PostgreSQL exposes MVCC internals through several system views and functions:

-- See all active snapshots (requires pg_stat_activity access)
SELECT pid, query, xact_start, state, backend_xid, backend_xmin
FROM pg_stat_activity
WHERE state != 'idle';

-- Find the oldest active transaction (limits VACUUM)
SELECT min(backend_xmin) AS oldest_xmin FROM pg_stat_activity;

-- Estimate table bloat from dead tuples
SELECT relname,
       n_dead_tup,
       n_live_tup,
       round(n_dead_tup::numeric / NULLIF(n_live_tup + n_dead_tup, 0) * 100, 1) AS dead_pct,
       last_autovacuum
FROM pg_stat_user_tables
ORDER BY n_dead_tup DESC;

-- Inspect actual tuple visibility (requires pageinspect extension)
CREATE EXTENSION IF NOT EXISTS pageinspect;
SELECT t_xmin, t_xmax, t_infomask, t_data
FROM heap_page_items(get_raw_page('accounts', 0));

Key operational insight: a long-running transaction or an idle-in-transaction session holds backend_xmin at its snapshot’s xmin value. This prevents VACUUM from removing any dead tuple newer than that xmin — across the entire database, not just the tables that transaction touched. One abandoned session can cause unbounded bloat.

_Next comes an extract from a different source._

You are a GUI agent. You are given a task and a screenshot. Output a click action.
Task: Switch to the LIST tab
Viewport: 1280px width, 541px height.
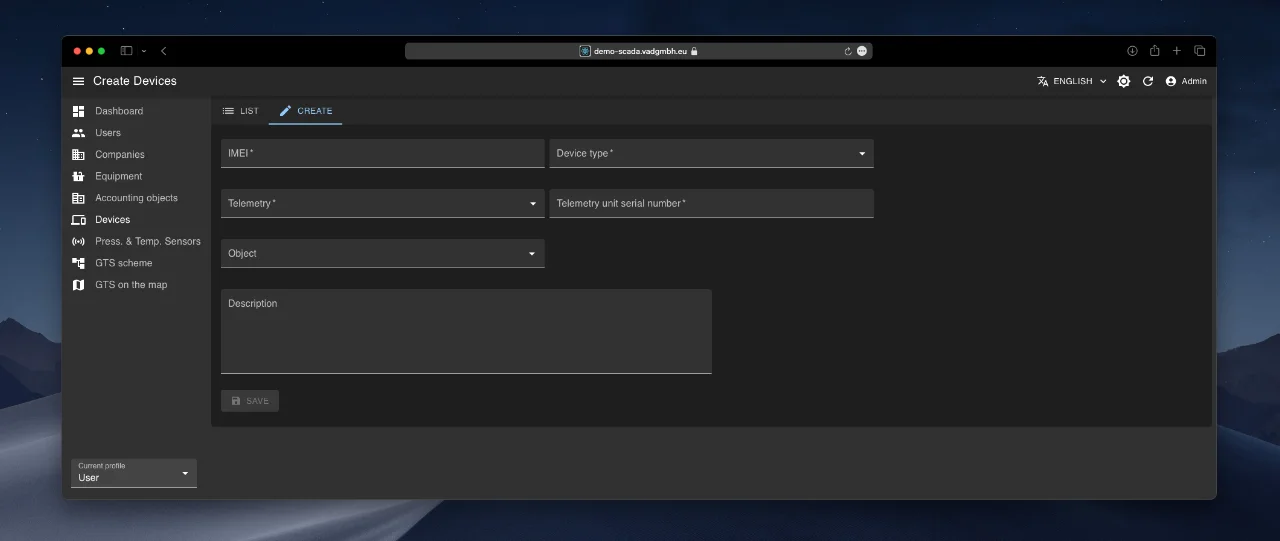(x=240, y=111)
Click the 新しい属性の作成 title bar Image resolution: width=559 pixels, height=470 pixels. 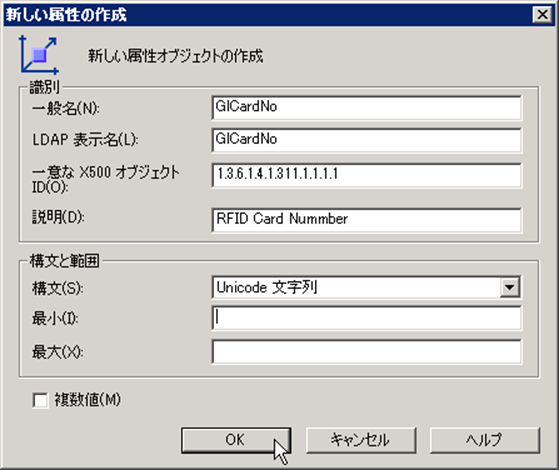267,15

-- Kill idle-in-transaction sessions older than 10 minutes
SELECT pg_terminate_backend(pid)
FROM pg_stat_activity
WHERE state = 'idle in transaction'
  AND xact_start < now() - interval '10 minutes';

-- Set a statement timeout and idle-in-transaction timeout in postgresql.conf:
-- statement_timeout = '30s'
-- idle_in_transaction_session_timeout = '5min'

Key Takeaways

  • MVCC stores multiple versions of each row; readers pick the version current at their snapshot time.
  • PostgreSQL encodes versions as xmin/xmax on heap tuples; InnoDB and Oracle use undo logs.
  • XID wraparound is a real operational risk — VACUUM and freezing are mandatory; monitor age(datfrozenxid).
  • Read Committed takes a snapshot per statement; Snapshot Isolation takes one per transaction.
  • Write skew is the fundamental SI anomaly — only SSI (PostgreSQL’s Serializable) prevents it via SIREAD locks.
  • VACUUM reclaims dead tuples; long-running transactions (including idle-in-transaction) prevent this and cause bloat.
  • HOT updates avoid index writes when indexed columns are unchanged; tune fillfactor for write-heavy tables.
  • One idle-in-transaction session can stall VACUUM across the entire database — set idle_in_transaction_session_timeout.